Shared ground
This scene explains how a public celebration turns into a private political crisis. Saul hears the women’s song as more than praise; he treats it like a claim that David is already being positioned for rule (v. 8). From that point, Saul’s posture toward David changes into ongoing suspicion and monitoring (v. 9).
The story also frames Saul’s hostility as both emotional and spiritual. Saul’s anger leads quickly to attempted violence (vv. 10–11), and the narrator connects Saul’s fear to a perceived shift in divine backing: Yahweh is “with” David but has “departed” from Saul (v. 12; reinforced in v. 14). Meanwhile, David’s steady success and public approval keep increasing even as Saul tries to control the situation (vv. 13–16).
Where interpretation differs
Two phrases raise real questions.
First, “an evil spirit from God” (v. 10). Some readers understand this as God actively sending a harmful spiritual agent as judgment, meaning God is directly behind the spirit’s coming (while Saul remains responsible for what he does). Others understand it as God allowing a harmful spirit to afflict Saul—God is still sovereign, but the wording is taken to emphasize permission rather than direct commissioning.
Second, “he prophesied” (v. 10). Some take it as a kind of frenzied, uncontrolled speech associated with spiritual disturbance in Saul’s case. Others think it could mean something closer to prophetic utterance but occurring in a disturbed state, so “prophesied” describes the form of the speech rather than endorsing its content.

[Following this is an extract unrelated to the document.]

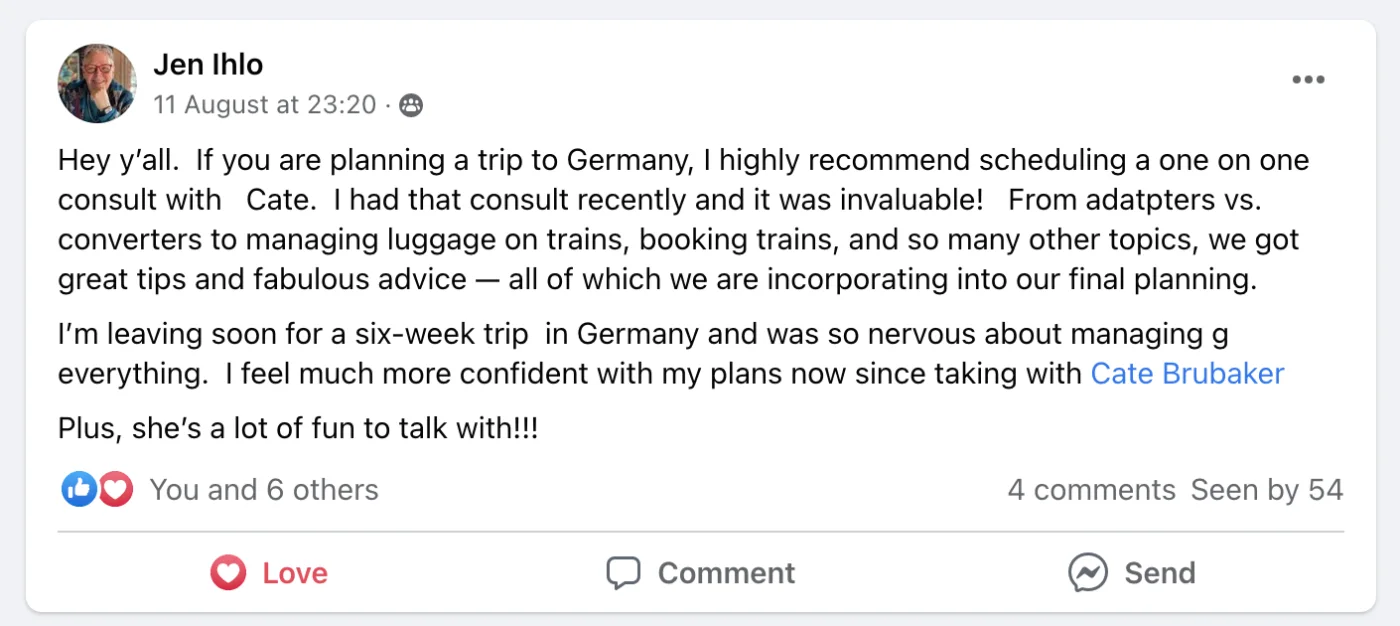The height and width of the screenshot is (626, 1400).
Task: Click the 'Plus, she's a lot of fun' line
Action: point(298,430)

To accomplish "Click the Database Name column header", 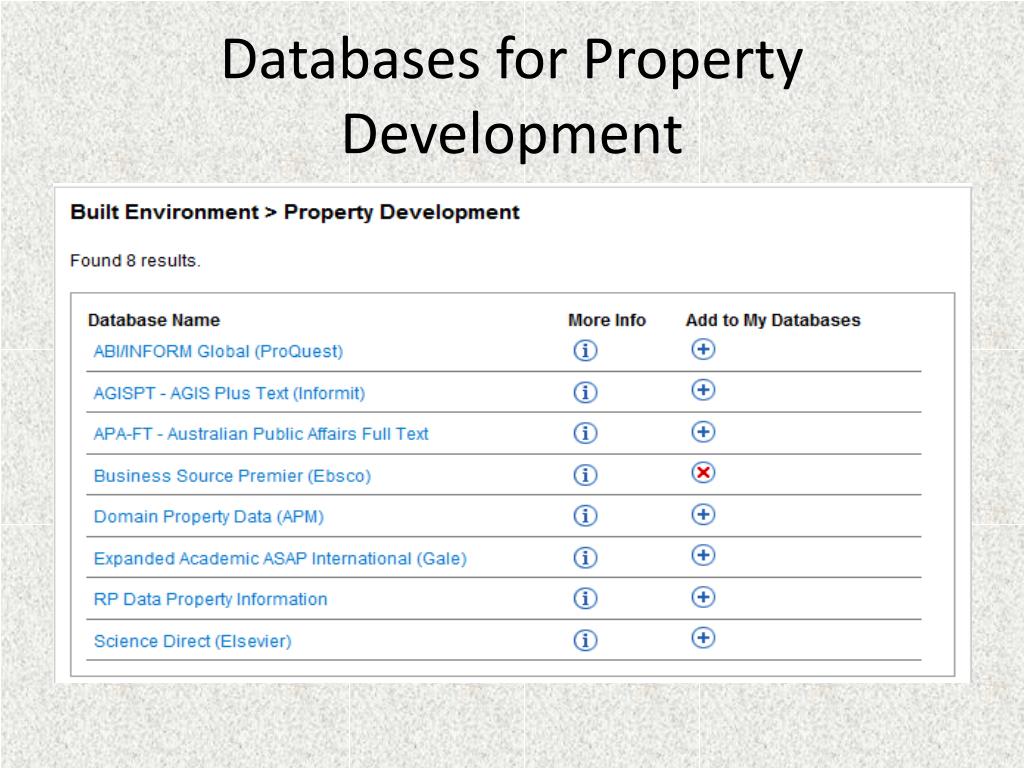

Why the disagreement exists
The Hebrew narrative can describe God’s rule over events in a direct way, even when the event is harmful, and it does not always spell out the mechanism (direct action vs. allowance). Likewise, the verb translated “prophesied” can cover different kinds of intense speech behavior in the wider story of Saul, so readers weigh context (Saul’s spear, David’s danger, the “evil spirit”) to decide what kind of “prophecy” is meant here.
What this passage clearly contributes
Explicitly, the text shows a progression: praise → Saul’s interpretation (“only the kingdom is left,” v. 8) → ongoing suspicion (v. 9) → repeated murder attempts (v. 11) → strategic distancing through official promotion (v. 13). It also makes a clear theological claim about kingship and legitimacy: Yahweh’s presence with David (vv. 12, 14) is the decisive factor underneath David’s rise, and Saul recognizes that reality with fear (v. 12), even as he tries to manage the outcome by control and violence. The result is ironic: Saul’s attempts to contain David accompany David’s wider success and love among “all Israel and Judah” (v. 16).